Guantánamo endlich zu schließen reicht seiner Ansicht nach nicht aus. Das würde leicht dazu führen, dass der Gefangenenlager in Vergessenheit gerät. Das kann Adayfi nicht akzeptieren. Zumindest nicht, bis es irgendeine Form der Gerechtigkeit gibt. "Die Menschen müssen verstehen, was dort geschehen ist. Die USA müssten ihre Fehler eingestehen, sie müssen Entschädigungen zahlen und sie zur Verantwortung gezogen werden", bekräftigt Adayfi. Erst dann könnte man mit Guantánamo abschließen.
Und wie sieht Adayfis Gegenwart aus? Juli 2016 wurde er aus der Haft entlassen und nach Serbien überstellt. Warum Serbien und nicht seine Heimat Jemen? Weil die USA es nicht für richtig hielten, den Häftling in ein politisch instabiles Land zu überführen. Der Grund für die Instabilität: Eine von Saudi-Arabien gegründete und von den USA unterstützte Koalition griff 2015 die Houthi-Rebellen an, die ein Jahr zuvor den jemenitschen Präsidenten geputscht hatten.

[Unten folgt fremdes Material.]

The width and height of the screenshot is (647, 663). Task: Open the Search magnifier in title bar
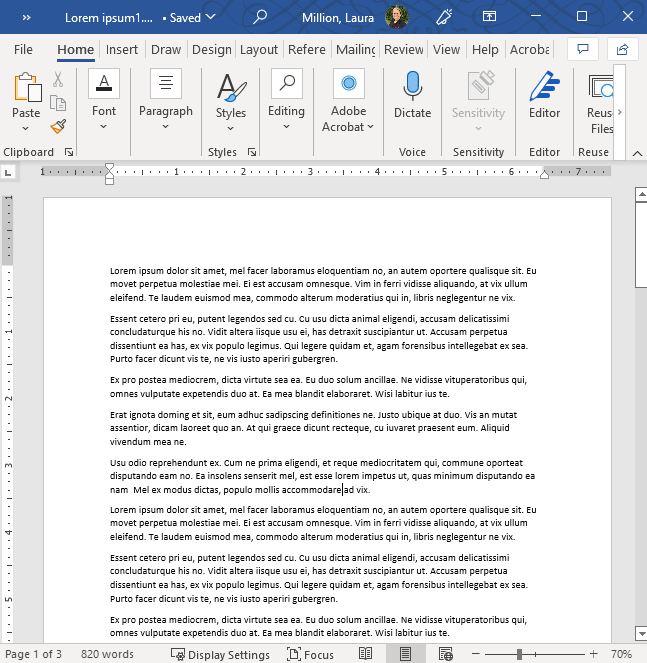click(260, 17)
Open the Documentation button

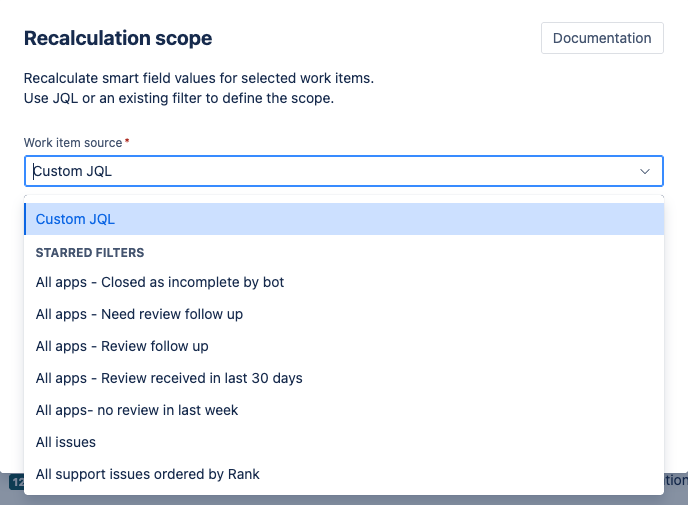601,38
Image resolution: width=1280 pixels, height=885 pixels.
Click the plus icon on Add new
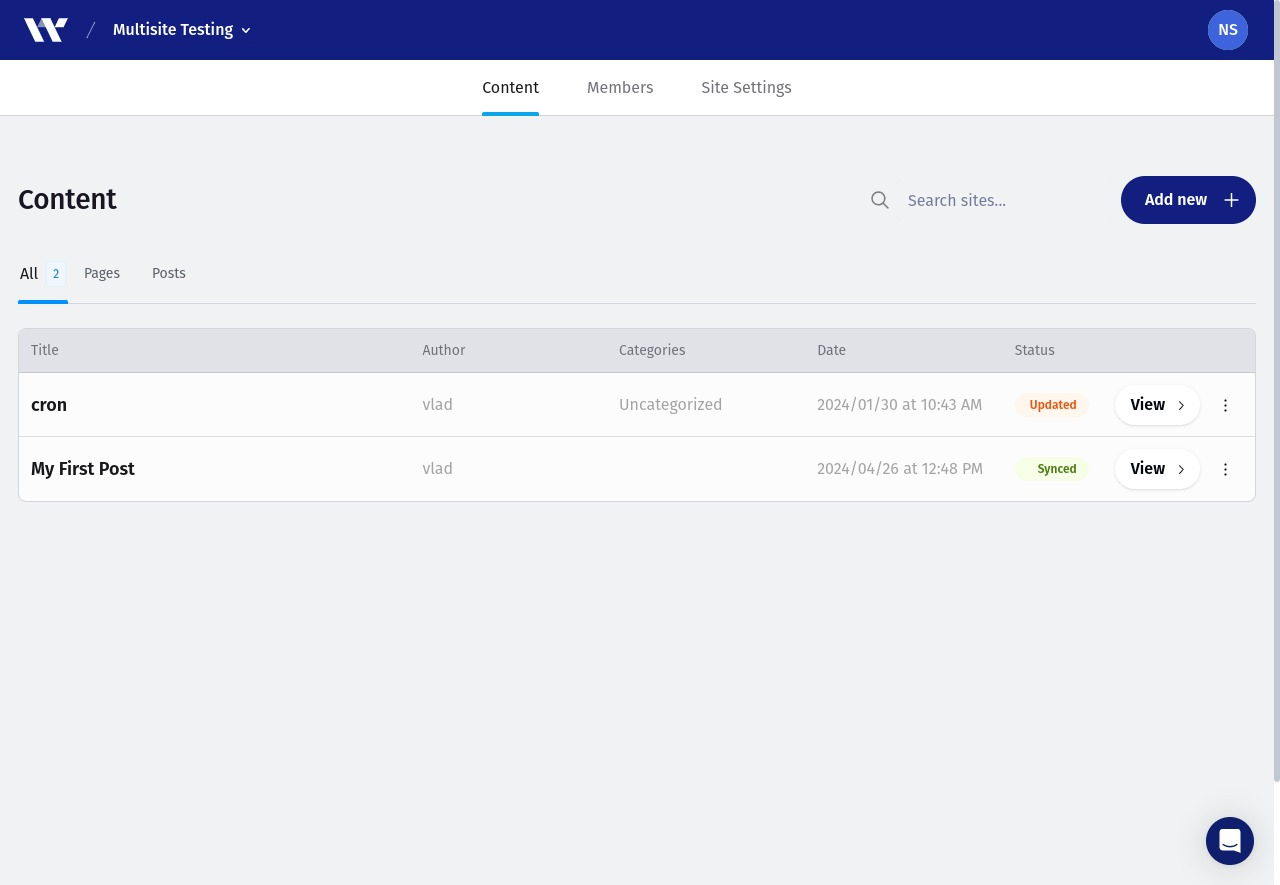click(x=1232, y=200)
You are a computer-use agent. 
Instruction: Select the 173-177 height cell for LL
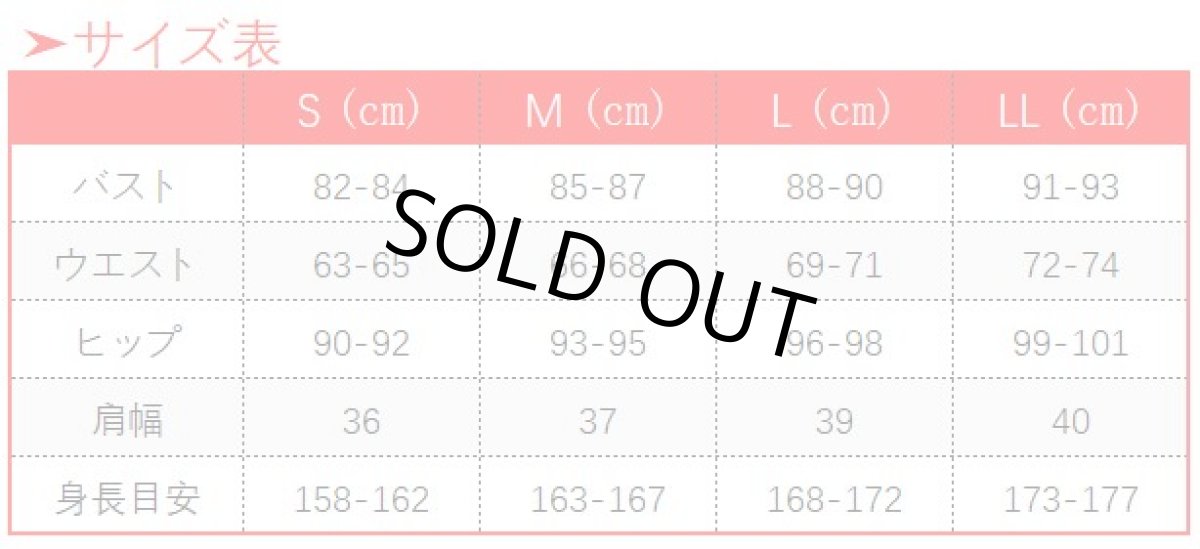click(1070, 498)
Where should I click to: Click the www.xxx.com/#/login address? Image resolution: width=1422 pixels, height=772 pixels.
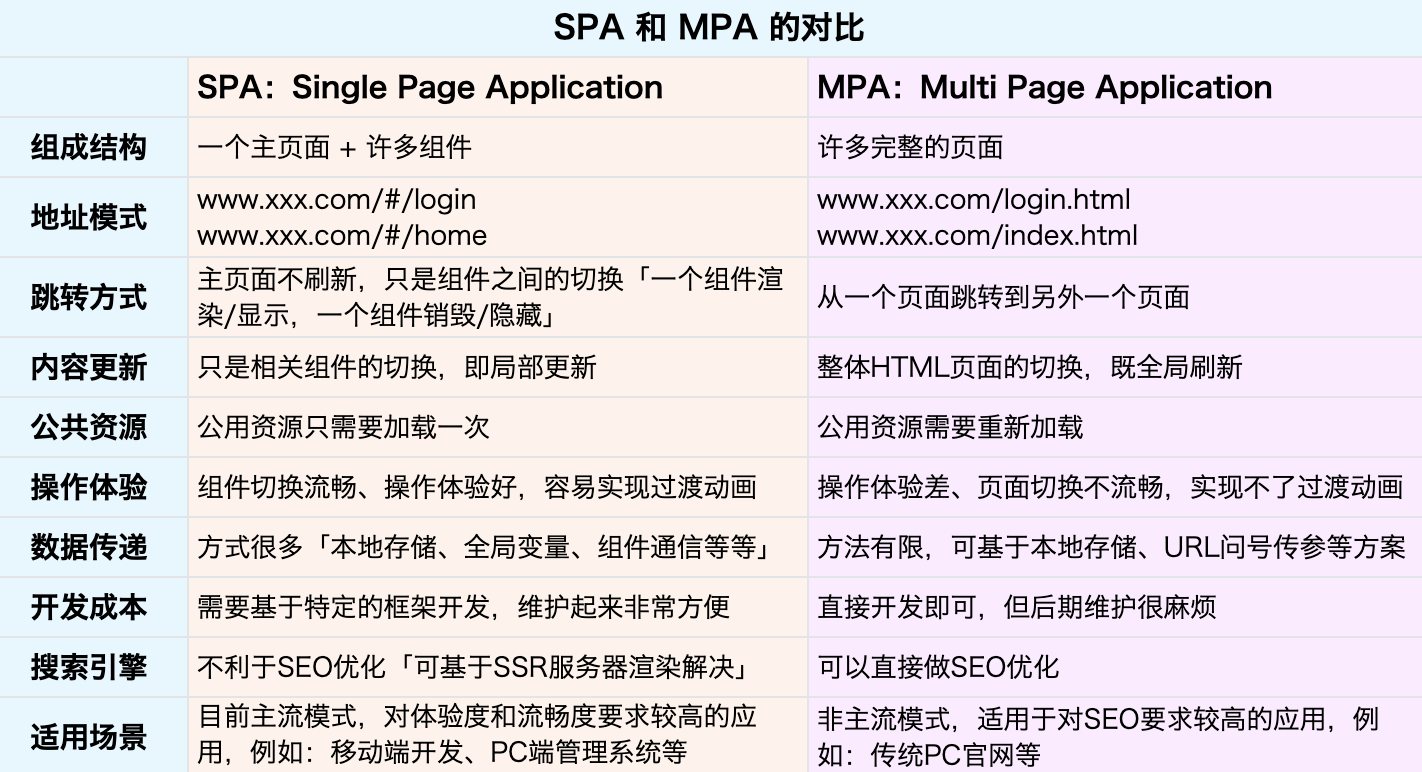pos(336,199)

Also stellte Adayfi stattdessen eine andere Frage: Warum Serbien? Weil er Englisch könne. Dass Englisch in Serbien keine Amtssprache ist, spielte offenkundig keine Rolle. In Belgrad wurde ihm eine Wohnung zur Verfügung gestellt, Rehabilitation, Therapie oder sonstige Unterstützung blieben jedoch aus. Er hatte dort niemanden und war wieder isoliert. Adayfi wandte sich also nochmals der Kunst zu, um nicht wahnsinnig zu werden. Und er schrieb.
2021 erschien dann sein erstes Buch mit dem Titel "Don't Forget Us Here: Lost and Found at Guantánamo." Darin schildert er seine Erlebnisse und die Bedingungen im Gefangenenlager, sowie den langen Weg zu seiner Freilassung. Wobei er sich immer wieder fragen muss, ob er denn frei ist. Zwar foltert ihn niemand und er wird nicht zwangsernährt. In die serbische Gesellschaft wurde er jedoch noch nicht aufgenommen. "Mein Leben in Serbien ist sowas wie Guantánamo 2.0", meint Adayfi. Und deshalb trägt er, so oft er kann, die Farbe Orange – in Anspielung auf den Gefangenenoverall.
Und auch die Kappe mit der Nummer 441 ist stets griffbereit.
Häftling 441.
War ihm die Zahl einst aufgezwungen worden, so hat er sie jetzt für sich vereinnahmt. Hinter dieser Zahl steckt ein Name, eine Geschichte über ungebrochenen Mut und ein Lächeln, hinter dem Lebenslust steckt. Der Brownie, ja, der ist gerechtfertigt.